The present invention requires that the TCs in their bags be moved in an appropriate manner, so that layers are formed in the bags which are thin enough to be penetrated by UV radiation. The movement must be simultaneous in such a way that the TC suspensions in the bags are effectively mixed. Both must be achieved if the following conditions are met: The bags are highly flexible and are not fixed during exposure, e.g. between quartz plates, so that they can adapt to any change in the shape of the TC suspension resulting from the movement of the bags.The bags move either horizontally (linearly in the back and forth direction or circularly or elliptically) or vertically (twiped).The bags are filled to a maximum of 30%, in particular to a maximum of 20% of their maximum filling volume.
In any case, the reversal of the direction of movement should be so abrupt that the greater part of the TK suspension moves in the original direction due to its inertia, and the remaining residue can form a thin layer that is permeable to UV radiation.
The bags are made of UV transparent plastic material. Suitable plastics are, for example, ethylene vinyl acetate and polyolefins with film thicknesses of 1 mm and less, especially film thicknesses of less than 0.5 mm. The bags are flattened and preferably do not have absorption peaks in the range of 200 to 320 nm. The bags are only a few mm thick when lying in the filled state, e.g. smaller than 10 mm and in particular 5 mm, preferably even smaller than 3 mm, and are designed to take sample volumes of, for example, up to 200 or up to 300 ml. The maximum capacity (volume) of the bag is however at least 3 times larger, i.e. at least 5 times larger, or at least 10 times larger, than the actual sample volume to be treated.
Experimental tests
Err1:Expecting ',' delimiter: line 1 column 246 (char 245)
Platelet concentrate
The TCs were made from pools of 5 Buffy Coats each, which in turn were obtained from regular blood donations. The TCs had a volume of approximately 300 to 350 ml; the platelet concentration was approximately 109/ml. The platelets were suspended in the storage medium SSP+ (a product of MacoPharma). The residual plasma content was approximately 30 to 40%.
Bacteriological tests
The following bacterial strains were used in the inactivation trials: The following shall be considered as a risk factor for the use of the active substance:
Bacterial concentrations were determined by a colony formation assay and expressed as colony forming units (CFU)/ml. In the bacterial inactivation tests, complete TCs or TC aliquots were stained with 104 to 105 CFU/ml of one of the specified species and then irradiated with UV light.
Virological tests
TK aliquots were stabbed with Suid herpesvirus (SHV-1, Pseudorabiesvirus, Aujeszky strain) or Vesicular Stomatitis virus (VSV, Indiana strain).

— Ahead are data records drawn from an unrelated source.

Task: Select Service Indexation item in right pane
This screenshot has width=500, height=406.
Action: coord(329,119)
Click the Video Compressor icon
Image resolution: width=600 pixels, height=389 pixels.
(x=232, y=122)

Viruses were determined by CPE assay (CPE = cytopath effect). They are indicated as TCID50 (TCID = tissue culture infective dose). Vero cells served as indicator cells. The initial virus concentration in the tests performed was approximately 105 to 107 TCID50.
The reporting
One of the two lighting systems used was equipped with tubes emitting UVB light. The irradiation was from both sides of the exposed bags, i.e. from above and below. The lighting system was equipped with a shaker that made horizontal movements at a frequency of 60 changes of direction/min. A second lighting system was also equipped with tubes emitting UVB light. The irradiation was also from both sides. A third system (similar to the second) was equipped with tubes emitting UVC light (wavelength: 254 nm).
Exposure bags
The exposure bags used were made of UV-permeable ethyl vinyl acetate (EVA) and were available in two sizes: The size of the bag is approximately 1.15 x 18.5 cm (outer bag area approximately 268 cm2) 2.22 x 38 cm (outer bag area approximately 855 cm2)
The small EVA bags tested had a sample volume of 80 ml, while the large bags tested about 300-350 ml (complete TCs were treated).

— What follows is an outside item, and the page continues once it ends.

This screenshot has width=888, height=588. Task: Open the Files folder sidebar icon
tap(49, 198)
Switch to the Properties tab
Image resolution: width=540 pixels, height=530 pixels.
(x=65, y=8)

The test is performed on a single test tube. UVB inactivation of S. epidermidis with and without free movement of platelet suspension during shaking
The free movement of the platelet suspension during the shaking and thus the formation of a thin layer was prevented in one sample by the exposure bags being firmly wedged between two quartz plates. The resulting layer thickness was approximately 3 mm. In the second sample the spacing between the quartz plates was increased to allow the platelet suspension to move largely freely during the shaking. Both samples were irradiated with 1 J/cm2.

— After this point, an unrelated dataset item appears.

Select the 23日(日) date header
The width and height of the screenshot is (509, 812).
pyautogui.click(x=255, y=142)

As shown in Table 1, the bacterial titer was reduced by about 2 log10 in the fixed samples, but by more than 4 log10 in the loosely placed samples. Other
Probenbezeichnung
Unbehandelte Kontrolle 4,1±0,03
Fest eingespannte Probe 1,4±1,29
Lose platzierte Probe -0,40+0,35
The test is performed on a single test tube. UVB inactivation of S. epidermidis in complete CT scans, loose or tightly closed bags, with shaking
The TC volume in this experiment was 330 ml, the mean layer thickness in large EVA bags was therefore approximately 3.9 mm. The TCs were irradiated with 3 UVB doses (0.8, 1.0 and 1.2 J/cm2) under the following conditions: 1. without shaking, loosely placed between quartz plates2. with shaking, pressed between quartz plates.
As shown by the results of the experiment (Table 2), in the TCs which were tightly closed during shaking, UVB treatment reduced the bacterial titres by up to about 2 log10 compared with about 3.4 to more than 4 log10 depending on the dose in the loose samples. Other
Probenplatzierung
geschüttelt, fest eingespannt 0 4,11±0,00
geschüttelt, fest eingespannt 0,8 2,14±0,48
geschüttelt, fest eingespannt 1,0 1,95±0,03
geschüttelt, fest eingespannt 1,2 1,99±0,03
geschüttelt, lose 0 4,19±0,11
geschüttelt, lose 0,8 0,77±0,69
geschüttelt, lose 1,0 -0,14±0,05
geschüttelt, lose 1,2 -0,40±0,05
The test is performed on a single test tube. Inactivation of other bacteria in free-moving or fixed TK aliquots by UVB
The first two test cases showed that S. epidermidis is effectively inactivated in TCs provided that the TC suspension can move freely during UV irradiation.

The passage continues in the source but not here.